Let your husband talk to them since it’s his family. He could just tell them ya are staying home this year. They are welcome if they want to stop by. No need to be rude to them. Two wrongs don’t make a right.
Stick up for your child and don’t back down. Coming from someone whom wishes their parents would have done it for me more often when my dad’s mom would always favor my brother. Its sad because it could have probably saved our relationship. But I literally have nothing to do with her now.
How does the child feel?
I wouldn’t say anything. If they truly want to no about Christmas they’ll call. If she’s nice enough to still get a gift then fine but it’s not a bother either way.

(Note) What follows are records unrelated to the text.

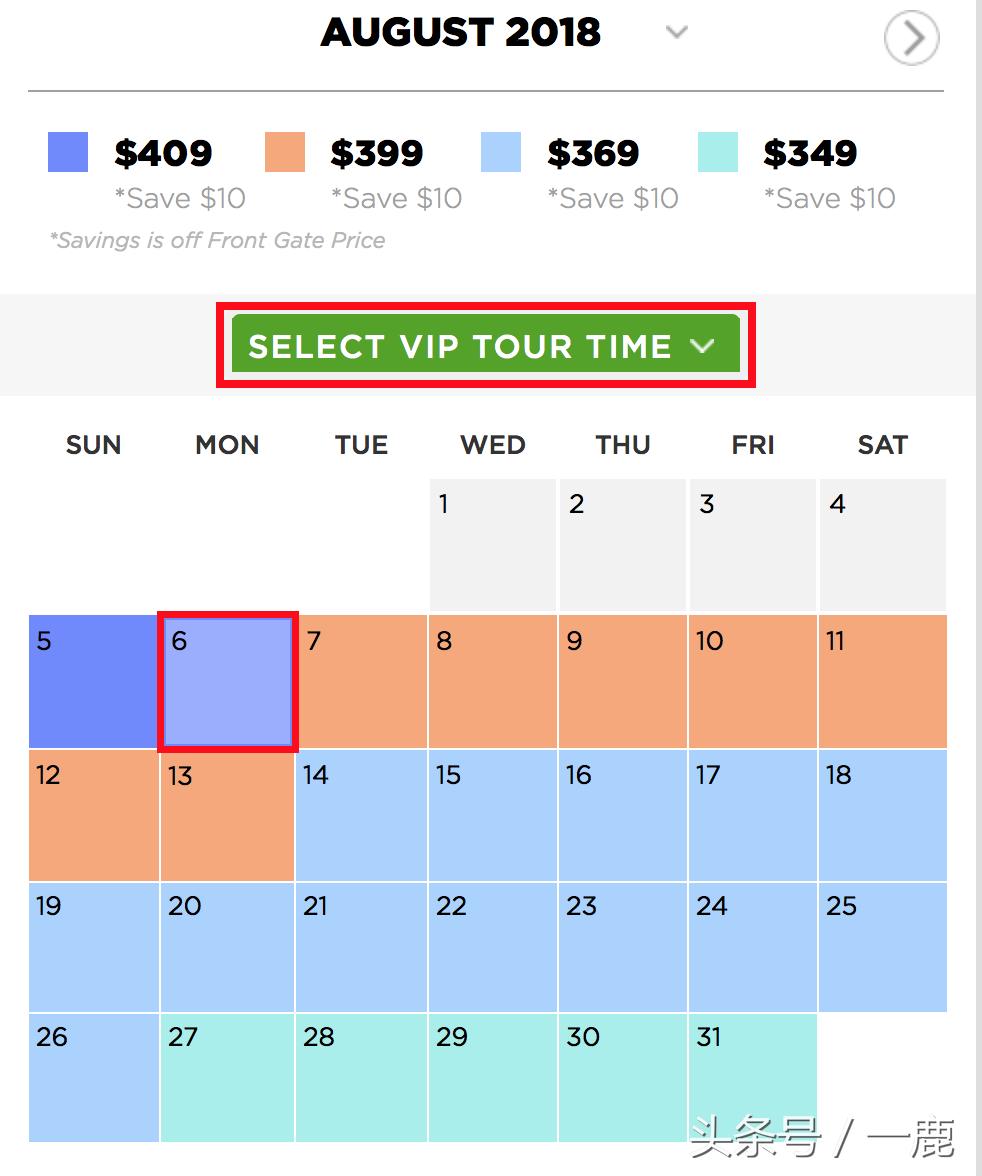Screen dimensions: 982x1176
Task: Open the Select VIP Tour Time dropdown
Action: (x=486, y=346)
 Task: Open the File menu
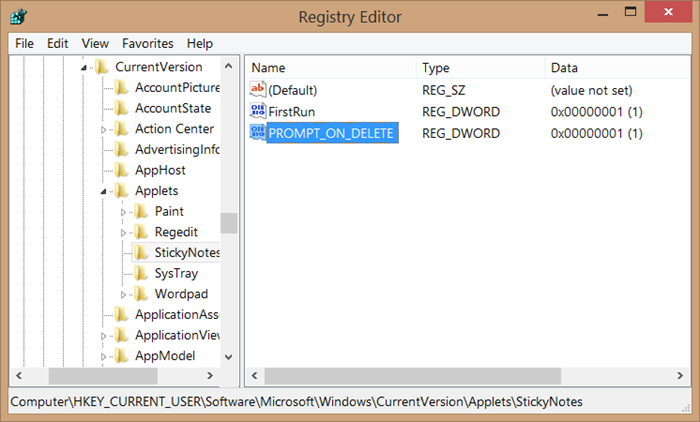[x=24, y=43]
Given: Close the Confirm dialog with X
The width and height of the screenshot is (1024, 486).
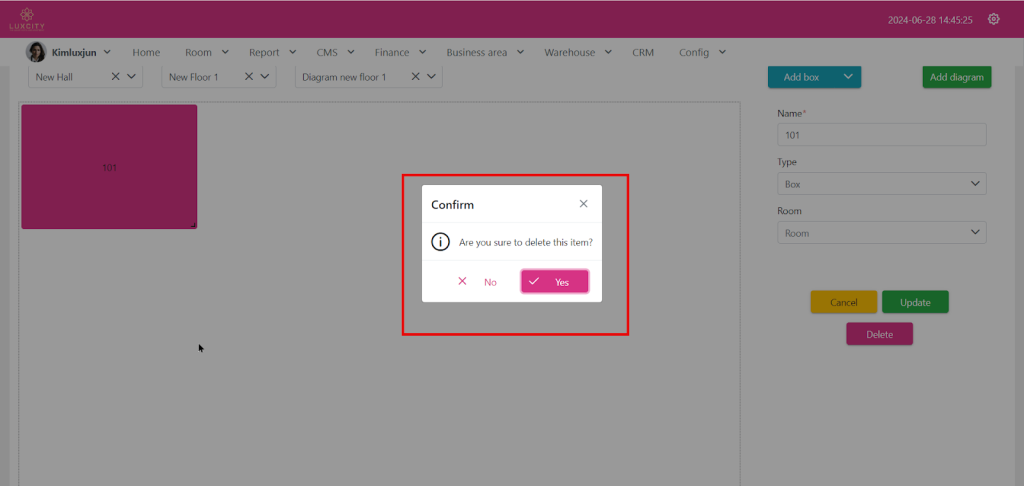Looking at the screenshot, I should (584, 204).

sounds like. that is what. to tell them or. gift. card so he can get what. he wants. since. they dont even know. him
Just say no thanks lol
Maybe, she’s so busy trying to help the other unfit parents raise their child, to avoid the child being neglected, that she really hasn’t had the time to dedicate to your child. As shitty as that sounds it may not be favoritism,…I don’t know the situation but maybe it isn’t as it seems…I’d totally let her get a gift if she wants. Maybe she’s doing what she thinks is needed at the moment, as much as you think the situation sucks for your child.
“Christmas is at this time at our place, let me know who is all coming so I can set plates” if she says “were going to so and so’s” or “having it at our place” just be like “have a great christmas, see you next year” then you look like a rose in both cases
Tell them to call your son and personally ask him and see if they call
Sometimes if it’s something or someone you really care about you have to tell it like it is especially if you want things to get better. Since it’s family I’m sure you want a loving relationship. Unfortunately you need to get the problem out in the open so it can be faced. I went through it. Not exactly your situation but now things are better. I wanted to try so it couldn’t be said I didn’t try. It will be unpleasant at first but you can do it.